Build to Survive
A discussion on why teams should wait to optimize for scale until after launch.
Startups are a funny thing. Usually they fail, but sometimes they don't. As the tech lead of a new web service, you need to somehow balance getting this thing to market in a timely manner while also making sure it stays online once it does. The latter seems to be a source of much anxiety for contemporary engineering leadership, so in today's piece I'm going to discuss why most teams should wait to build for scale until after launch. For the sake of discussion, let's consider "building for scale" to mean building web services to withstand the potential load of the core product achieving considerable market saturation.
It may be constructive to start with a brainstorming session in which we consider the challenges related to scaling from day one. Let's just say that your hypothetical startup is well-funded. Even so, hiring is a hard problem, and building for scale requires bringing in a wider variety of talent. Perhaps that means backend engineers with microservice experience. Are you doing event streaming, gRPC, or a hub-and-spoke Redis approach? Will you need a Kafka cluster? More infrastructure means more time spent on devops. If we want autoscaling infrastructure via Kubernetes or a cloud offering, then full-time devops support may even be required. Self-hosting containers is rather trivial in comparison. Then there's the frontend. Will HTML stream directly from the backend, or will the frontend be split into a separate service? Dividing frontend and backend may make it possible to assign more engineers to a project, but if you aren't hiring them right away then your current engineers will be saddled with more work in the meantime. Building for scale is complex, and complexity always comes at a cost.
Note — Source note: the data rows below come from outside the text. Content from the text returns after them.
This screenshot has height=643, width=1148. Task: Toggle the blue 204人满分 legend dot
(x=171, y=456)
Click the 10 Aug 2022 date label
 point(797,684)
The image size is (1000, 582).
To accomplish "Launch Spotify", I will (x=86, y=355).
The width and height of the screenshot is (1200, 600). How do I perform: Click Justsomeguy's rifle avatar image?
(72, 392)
Building a web service to scale from scratch is also prone to failure. Optimizing beyond base performance needs so early is bound to look a bit like dousing. For those unfamiliar with the practice, this involves taking two sticks, holding them in front of you with a loose grip, and walking about until they cross. X marks the spot of your new well. Of course, this is silly, and the outcome of finding a good well spot with this method is random. As a web service grows up, it could experience growing pains in any part of the infrastructure: the database, the workers, the web server, the load balancer, external APIs, and so on. Each software component may also fail due to saturation of all different kinds of physical resources (e.g., CPU, GPU, memory, file storage, and network). At such an early point in development, it will be difficult to predict what exactly is at risk of outgrowing its theoretical limits. With so many different areas to focus on for scaling, and each area requiring resourcing to build around, picking a scaling strategy from the outset is unlikely to yield positive results.
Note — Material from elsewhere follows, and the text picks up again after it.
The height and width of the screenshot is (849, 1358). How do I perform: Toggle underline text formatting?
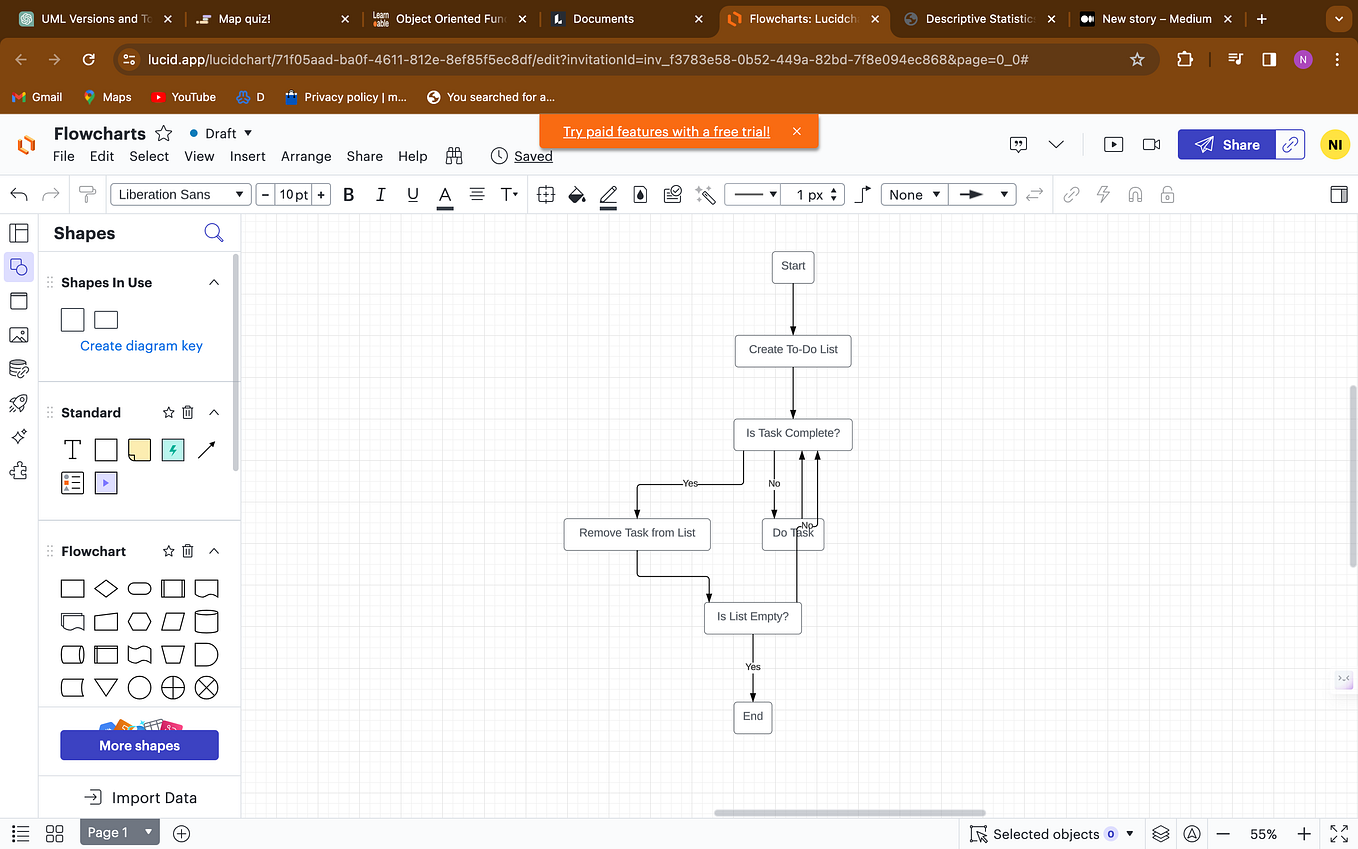412,194
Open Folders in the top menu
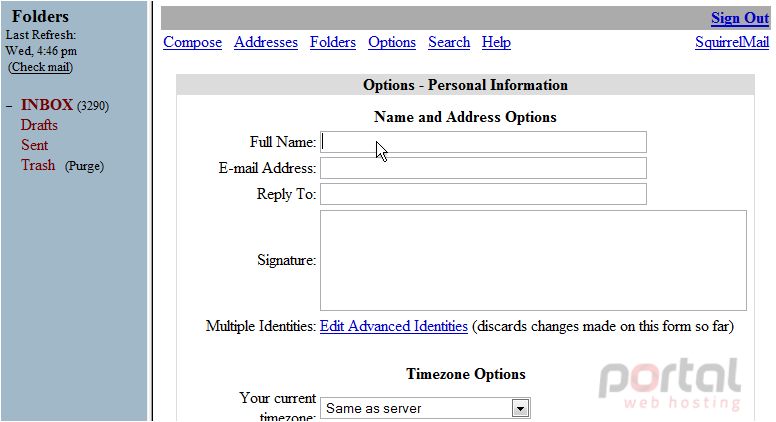The width and height of the screenshot is (776, 422). 333,43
Day one is also the worst possible time to build for scale because it's when you need to be building actual features. Consider the following graph:
The above graph represents feature growth in the typical software product over time. The exact trend line for your product may differ, but this will do for illustrating my point. When development starts, your team is under maximum pressure to implement features. Any time spent engineering solutions to scale on day one is time not spent preparing the actual product for launch. As time goes on, the need for new feature development tapers off, and team capacity for working on optimizations increases.
Okay, so if not on day one, when does a team need to transition into work on scaling? The answer is actually pretty straightforward: work on scale when there are signs that a system needs to change. So, there is actually some additional work that needs to be done very early in the development process to support this, which is setting up the necessary telemetry to inform you of when problems are on the horizon. The big cloud providers all provide metrics around virtual resource utilization. If you have analytics, look at response times. Tracing is also extremely useful for gauging performance. Orient the engineering culture around fact-based optimization. Chart your key metrics and use them to predict which specific parts of the system will need changes in the next year. Do not extrapolate complex performance changes to areas of the software that lack indications of needing them. In the absence of concerning metrics, prefer to optimize for development speed over scale, because you won't need scale if you can't make it to market.